§ Activity: Only the closing stretch of the material is wanted: the line containing "You are a computer-use" and every line after it, transcribed exactly.

§ Data in this exercise:
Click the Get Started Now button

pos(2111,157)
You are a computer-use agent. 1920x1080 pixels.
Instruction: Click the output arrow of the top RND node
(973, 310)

§ Answer to this problem:
You are a computer-use agent. 1920x1080 pixels.
Instruction: Click the output arrow of the top RND node
(973, 310)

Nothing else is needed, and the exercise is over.